Indra expands Type 212CD submarine electronics

Indra expands Type 212CD submarine electronics

Indra will supply electronic warfare and radar systems for six further Type 212CD submarines for Germany and Norway.


IN Brief:

  • Indra has secured further work on the German-Norwegian Type 212CD submarine programme.
  • The company will supply fully digital electronic warfare systems and advanced radar for six additional submarines.
  • The new contract brings the number of Type 212CD platforms fitted with Indra systems to 12.

Indra has signed a new contract with Kongsberg Defence & Aerospace to supply electronic warfare and radar systems for six additional Type 212CD submarines being added to the German and Norwegian fleets.

The agreement extends Indra’s existing work on the programme, under which it is already supplying the same capabilities for another six submarines. The latest contract brings the number of Type 212CD platforms equipped with Indra’s latest-generation fully digital electronic warfare systems and navigation radar to 12.

The systems are designed to support protection, surveillance, navigation, and situational awareness in demanding underwater operations. The Type 212CD is a next-generation conventional submarine with air-independent propulsion and a common design for Germany and Norway, making it one of Europe’s most prominent cooperative naval procurement programmes.

Modern submarine capability depends heavily on the quality of its electronic systems. Radar, electronic support measures, signal processing, antenna integration, electromagnetic protection, and onboard data handling all influence how a platform detects, classifies, and responds to activity in contested environments.

Submarine electronic warfare places particular demands on system design. Equipment must be compact, reliable, electromagnetically disciplined, and able to operate where detection risk is a constant constraint. Sensors and processors must provide useful information without generating avoidable signatures, while the wider architecture has to integrate with navigation, combat management, and communications systems.

The move towards fully digital electronic warfare is reshaping defence electronics across naval, air, and land platforms. Analogue-heavy systems are being replaced by architectures based on wideband receivers, high-performance digitisation, programmable processing, and software-defined functions. These systems can be upgraded more readily as threat emitters, radar modes, and spectrum tactics change.
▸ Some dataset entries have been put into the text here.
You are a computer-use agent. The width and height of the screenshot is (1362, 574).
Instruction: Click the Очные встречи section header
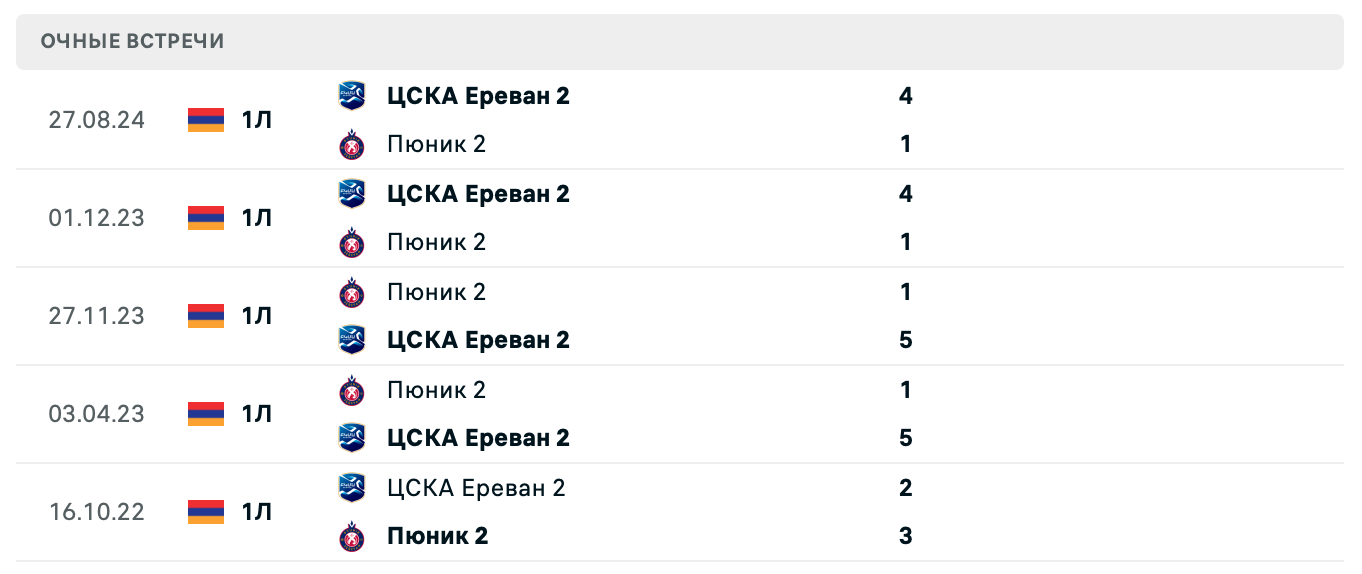[x=132, y=41]
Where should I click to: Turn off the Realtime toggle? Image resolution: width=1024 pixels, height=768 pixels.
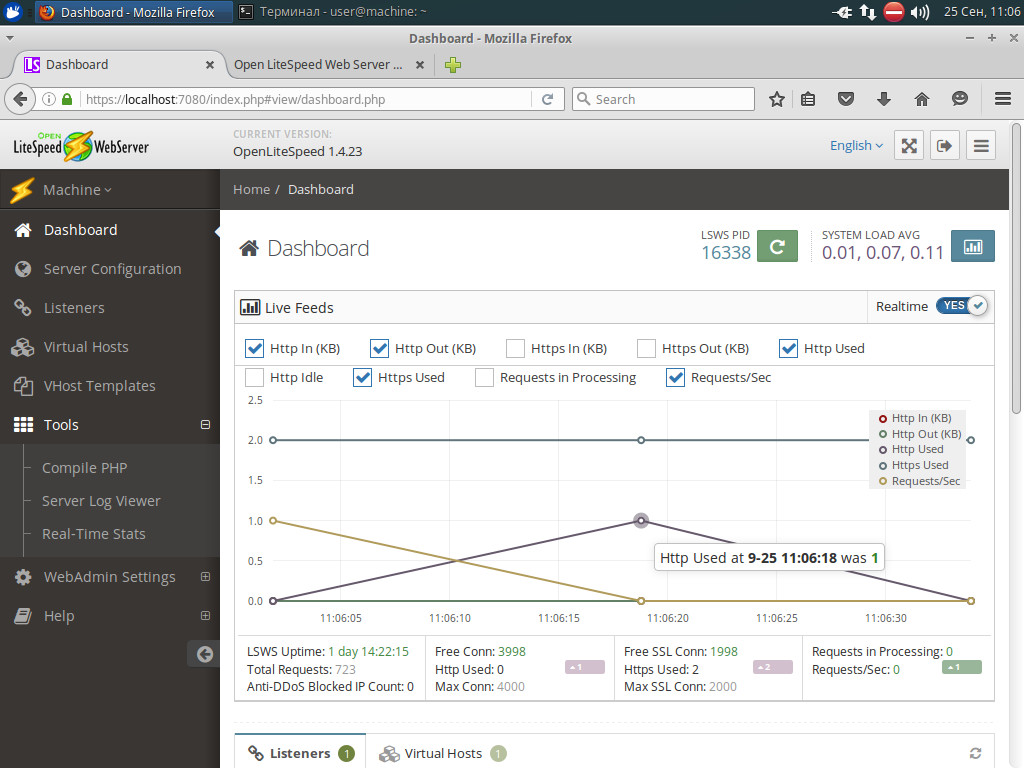coord(961,306)
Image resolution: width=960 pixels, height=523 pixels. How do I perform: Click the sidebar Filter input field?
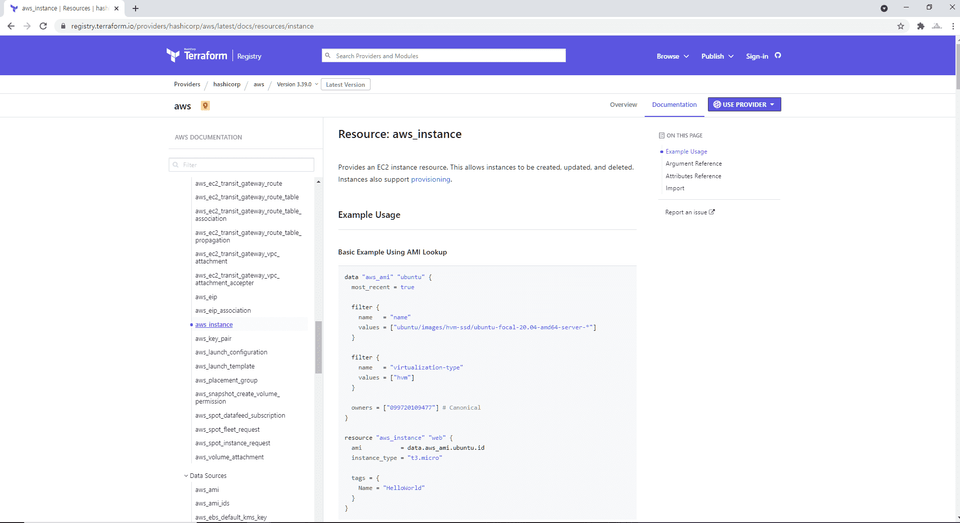pos(245,165)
For submarine programmes, that flexibility is especially valuable because platforms remain in service for decades. Electronics selected during construction must be supportable, upgradeable, and resilient against obsolescence. Long-cycle defence programmes require suppliers to manage component availability, qualification demands, and technology refresh without compromising operational reliability.

European defence electronics supply chains are also being asked to scale as governments increase procurement across naval, air, missile, and ground systems. Shared programmes such as Type 212CD reduce duplication between allied fleets, but they also concentrate more responsibility in common subsystems. A radar or electronic warfare package selected for a joint platform can define capability across multiple national forces.

The German-Norwegian programme shows how naval electronics is becoming a central part of European industrial cooperation. Common platforms can improve production efficiency and interoperability, but the electronics architecture determines how well those platforms can adapt to changing operational requirements.

Indra’s expanded role strengthens its position in naval radar and electronic warfare at a time when underwater platforms are receiving renewed attention across NATO. The engineering challenge is not simply to build quieter submarines, but to equip them with sensing, processing, and protection systems that can operate effectively in a dense electromagnetic environment.